Особенно мне не понравилось утверждение Топорова, что одним людям можно высказывать нечто резкое и злое, а другим — нельзя. Это про «холуйское» стихотворение Кушнера и про его критиков. Я взял слово «холуйское» в кавычки потому, что это слово, употреблённое Топоровым, — и, мне кажется, несправедливо. Это просто «стихи на случай», такой, можно сказать, почти что жанр поэзии. Подарок своего рода. Написать благодарственный стих от имени писателей, получивших помещение для клуба, может всякий. Но требуется, чтобы написал знаменитый человек.
Вот я когда-то курил трубку, у меня трубок пара десятков, есть и довольно хорошие. Но есть две совершенно ерундовые. Кукурузная и вишнёвая. Первую подарил мне замечательный английский философ и историк Эрнест Геллнер, а вторая якобы принадлежала Вилли Мессершмитту; это подарок одного офицера Советской армии. Я не знаю, курил ли Мессершмитт вообще, курил ли он трубку, а если да, то почему такую дрянную, но тот офицер божился, что взял эту трубку с его письменного стола.
Выходит, что две самые дешёвые трубки в моей коллекции вместе с тем самые дорогие.
Это я к тому, что неловкие рифмованные строчки, написанные Кушнером, — это пустяковый сувенир, украшенный именем знаменитого дарителя. Не более того. Называть эти стихи холуйскими — как-то чересчур серьёзно. Слишком надуто. Точно так же говорили про Шаляпина, что он «встал на колени перед царём». Известнейшая история. Хор, узнав, что царь в театре, решил подать ему петицию о повышении жалованья. Шаляпина не предупредили. Занавес открывается («Борис Годунов»), и весь хор вдруг, простёрши руки к царской ложе, падает на колени. Пришлось и Шаляпину слегка приопуститься, опёршись на бутафорский трон, — не торчать же этакой верстой среди коленопреклонённого хора. Вот если бы Шаляпин настойчиво и постоянно лебезил перед императором и его двором; вот если бы Кушнер написал цикл философской лирики, где вывел бы идею вертикали власти из образов адмиралтейской иглы и Александрийского столпа... Вот тогда действительно.

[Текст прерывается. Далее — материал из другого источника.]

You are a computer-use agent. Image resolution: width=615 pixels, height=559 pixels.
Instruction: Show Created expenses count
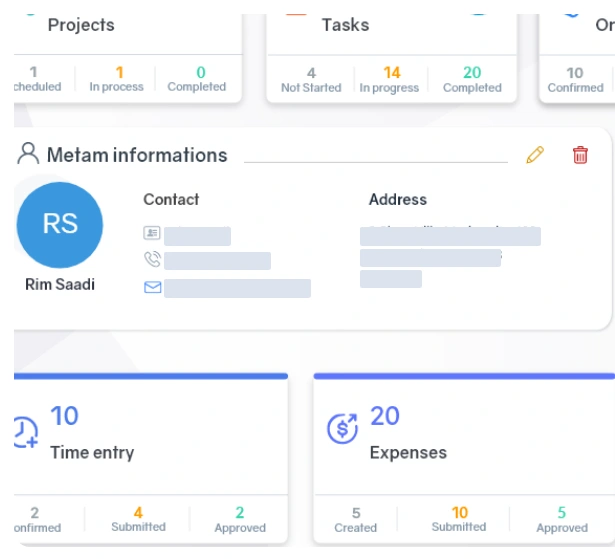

А так — не надо преувеличивать грехопадение Кушнера, мне кажется. Хотя писать стихи на такие случаи тоже лучше не надо. Можно обойтись. Постараться как-то избежать.
Но вместе с тем мне кажется, что не надо говорить: «Поэтому у Москвиной есть право издеваться над холуйствующим лауреатом. И у её товарищей по «Петербургской линии» тоже. А у «товарищей» с Брайтон-Бич такого права нет». Суть в том, что Татьяна Москвина, Виктор Топоров и ещё несколько достойных граждан в 2003 году боролись в Питере за честные губернаторские выборы. Благодаря чему Валентина Матвиенко победила не в первом туре, а во втором. Это тоже важно для демократического развития, я серьёзно говорю. Я с уважением отношусь к их гражданской отваге, тем более что за неё пришлось недёшево заплатить.
Но я с отвращением отношусь к любым попыткам установить иерархию критических полномочий. Не составит большого труда найти секторы, разделы, целые области литературной и общественной жизни, которые можно объявить морально запретными для отдельных лиц и групп товарищей. Взять того же Гандельсмана: «У жителей Брайтон-Бич есть право издеваться над его стихами. А у «товарищей» из Питера такого права нет».
Какая была бы полемика! «А ты кто такой?» — «Нет, это ты кто такой?»
Да я что, я ничего. Я так. Покурить вышел. Трубку Мессершмитта.